***** Texte source

C’est vraiment un principe majeur qui a été proclamé par la constitution « Sacrosanctum concilium » du Concile Vatican II quand il a reconnu, à l’article 36, aux assemblées liturgiques individuelles le droit de s’adresser à Dieu dans leur propre langue. […]

Avec la création du « Consilium ad exsequendam Constitutionem de sacra Liturgia » institué par Paul VI par le motu proprio « Sacram liturgiam » du 25 janvier 1964, la réforme liturgique fut mise en marche et s’est engagée dans un parcours jalonné par les premières grandes instructions : « Inter oecumenici » (1964), « Tres abhinc annos » (1967), « Comme le prévoit » (1969) et « Liturgicæ instaurationes » (1970).  Même si plus tard, pour des raisons idéologiques, l’instruction « Comme le prévoit », c’est-à-dire la lettre du cardinal Lercaro aux présidents des Conférences épiscopales sur la traduction des textes liturgiques ne fut plus comptée parmi les grandes instructions, restant en l’état, et étant comprise comme telle.  […]

À ces premières instructions, sont plus tard venues s’en ajouter deux autres, élaborées par la Congrégation pour le culte divin : « Varietates legitimae » (1994) et « Liturgiam authenticam » (2001).

**********

**Consigne**
Prolongez le texte sur la réforme liturgique et ses instructions en reprenant juste après sa dernière phrase.

***** Données

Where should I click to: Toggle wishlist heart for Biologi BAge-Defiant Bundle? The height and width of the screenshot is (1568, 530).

**********
***** Données

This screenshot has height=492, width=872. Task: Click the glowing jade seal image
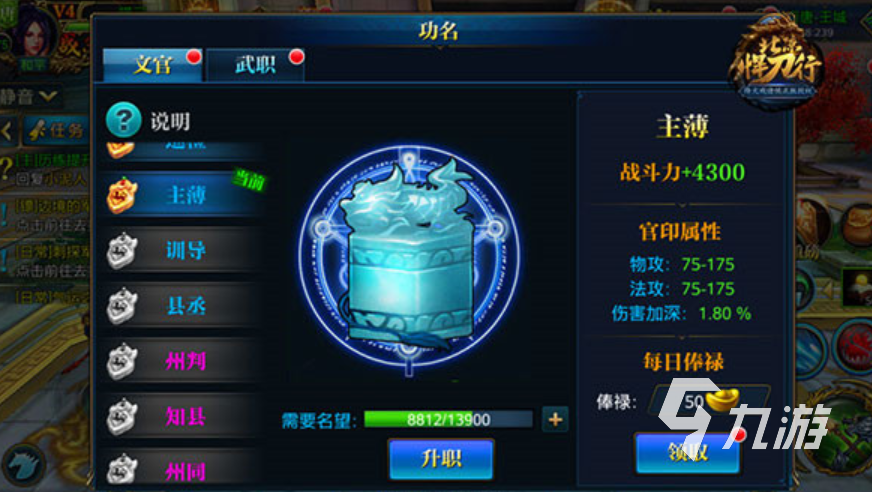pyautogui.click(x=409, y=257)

**********

**Réponse**
C’est surtout cette dernière qui a été systématiquement présentée comme la référence normative – comme le dit son sous-titre – non seulement « de l’usage des langues vernaculaires dans l’édition des livres de la liturgie romaine » mais également « pour la correcte application de la constitution sur la sainte liturgie ». […]

Le liturgiste ne peut cacher sa perplexité lorsqu’il constate, par exemple, que la notion de « réforme liturgique » repose, dans toute l’instruction, sur à peine six récurrences de l’expression « instauratio liturgica ».  Et il se demande pourquoi voiler avec autant de pudeur un événement ecclésial aussi important que la réforme liturgique voulue par le concile Vatican II et prudemment gérée par Paul VI en personne ?  Et pourquoi autant insister, en ce qui concerne la vérification pourtant nécessaire, sur une centralisation qui risque de léser le rôle des conférences épiscopales et de mortifier la dignité des Eglise locales ?  […]

En lisant et en relisant « Liturgiam authenticam », plus d’un s’est sans doute demandé si on était vraiment arrivé au terminus de la gestion des langues vernaculaires dans les éditions des livres liturgiques.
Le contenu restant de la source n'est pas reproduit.